“Um Natal diferente” que vai exigir “muito cuidado”, começou por dizer o primeiro-ministro na sua mensagem de votos de Boas Festas ao Presidente da República. Em confinamento após ter estado em contacto com o Presidente francês, que testou positivo à Covid-19 na semana passada, António Costa dirigiu-se a Marcelo Rebelo de Sousa via videoconferência — num ecrã onde aparecia de corpo inteiro.

Costa aproveitou a sua situação para reforçar as recomendações para a época, lembrando que bastou um almoço com uma pessoa contaminada para ter de ficar 14 dias em isolamento, referindo-se ao almoço que partilhou com Emmanuel Macron.

“Evitemos estar com muitas pessoas em espaços fechados pouco arejados e procuremos estar o máximo de tempo com máscara”, apelou o primeiro-ministro, reconhecendo que esta última “é muito difícil”, porque “a tradição é Natal à mesa e que à mesa não estamos de máscara”.

Em jeito de balanço, o primeiro-ministro recordou o cenário que “nenhum imaginava”, mas enalteceu a “responsabilidade cívica extraordinária” e a “capacidade de resiliência” dos portugueses perante a pandemia e as suas consequências económicas e sociais.

Num ano “em que as instituições foram postas à prova”, o líder do Governo aproveitou ainda para elogiar o trabalho “excecional” de colaboração entre todos os órgãos de soberania. “Neste momento difícil as instituições estiveram à altura das responsabilidades”, sublinhou.

Quanto a 2021, António Costa assegurou que o Governo tem consciência das prioridades dos portugueses para o próximo ano. A primeira passa por “assegurar um processo de vacinação que será longo e demorado” e que se prolongará durante todo o ano, avisa o primeiro-ministro. A segunda insere-se no plano de manutenção dos empregos e do rendimento das empresas, contando “com a solidariedade da União Europeia”.

A Marcelo deixou uma promessa: “Sabe que pode contar, como contou estes quatro anos, com a cooperação leal e franca do Governo até ao dia 9 de março”, data que marca o fim do mandato do Presidente da República. Caso Marcelo não ganhe as eleições presidenciais, Costa garante que “o Governo não muda em função do Presidente ou das circunstâncias”.

Marcelo: “A a justiça, como toda a sociedade portuguesa, teve de se defrontar com várias pandemias”

Já o Presidente da República começou por lembrar o ano atípico dos portugueses que foi vivido em teletrabalho e exigiu mudanças na vida profissional e pessoal, sublinhando que “é simbólico” que António Costa “esteja a falar a partir de uma situação de confinamento imposto pela pandemia, por um contacto pontual, específico e limitado, mas que é partilhado por muitos portugueses”.

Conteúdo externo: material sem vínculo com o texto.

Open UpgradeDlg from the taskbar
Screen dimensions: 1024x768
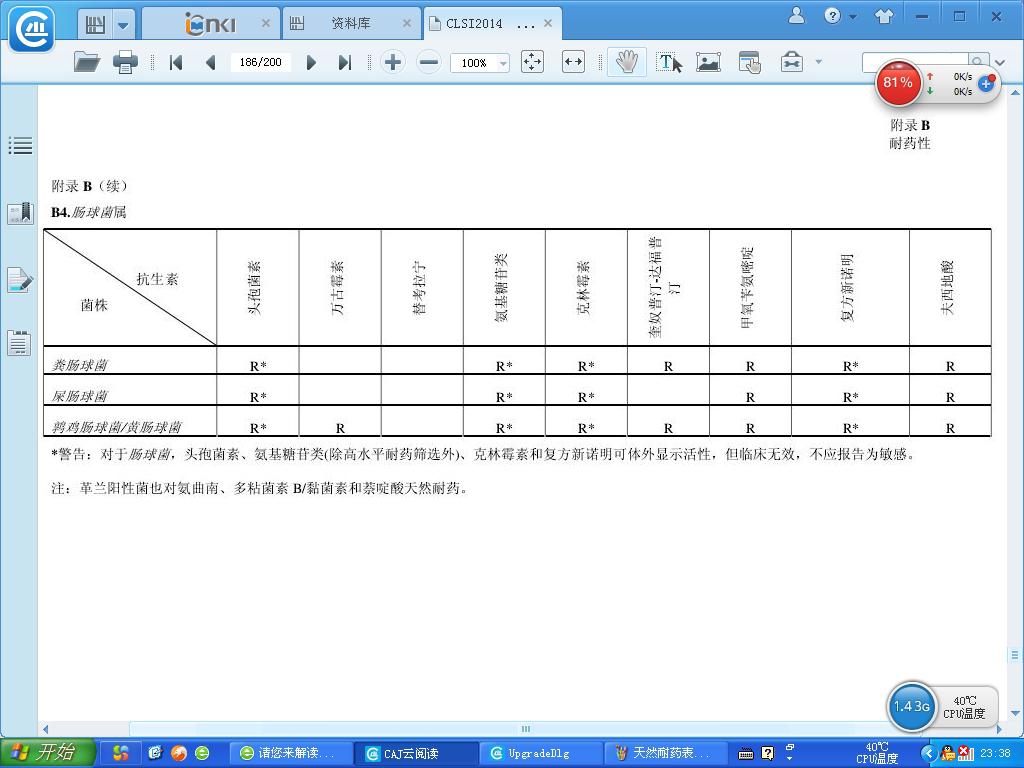click(x=538, y=753)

“Isto é uma lição, os portugueses sabem que pode acontecer a qualquer um”, disse Marcelo, realçando que “é fundamental que se tenha presente que a vida não acaba no dia 26 de dezembro” e que “aquilo que cada um faz pode determinar a vida dos demais”.

Sobre a cooperação institucional sublinhada pelo primeiro-ministro, Marcelo Rebelo de Sousa vai mais longe, mencionando as amplamente denominadas “reuniões do Infarmed”, que permitiram a convergência de epidemiologistas com os órgãos de soberania, os partidos políticos e os parceiros económicos sociais. O chefe de Estado afirmou não conhecer “nenhum outro país” que tenha adotado “este tipo de procedimento com a mesma periodicidade”, que visou “reforçar a coesão e a determinação dos portugueses”.

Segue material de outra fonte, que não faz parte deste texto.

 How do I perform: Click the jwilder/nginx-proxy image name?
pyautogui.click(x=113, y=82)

Neste “período anómalo da democracia”, os portugueses “souberam entender o fundamental”, o que, segundo o Presidente, “mostra a maturidade da nossa democracia”. A democracia “ficará mais sólida se os portugueses contribuírem para essa solidez na forma como celebrarem o Natal”, reforçou.

O chefe de Estado terminou prometendo partilhar com o primeiro-ministro, até ao final do seu mandato, os desafios que ainda estão pela frente: a pandemia, a crise económica e social, a recuperação e a reconstrução, a luta pela coesão social e a ultrapassagem das desigualdades que se aprofundam nestas situações.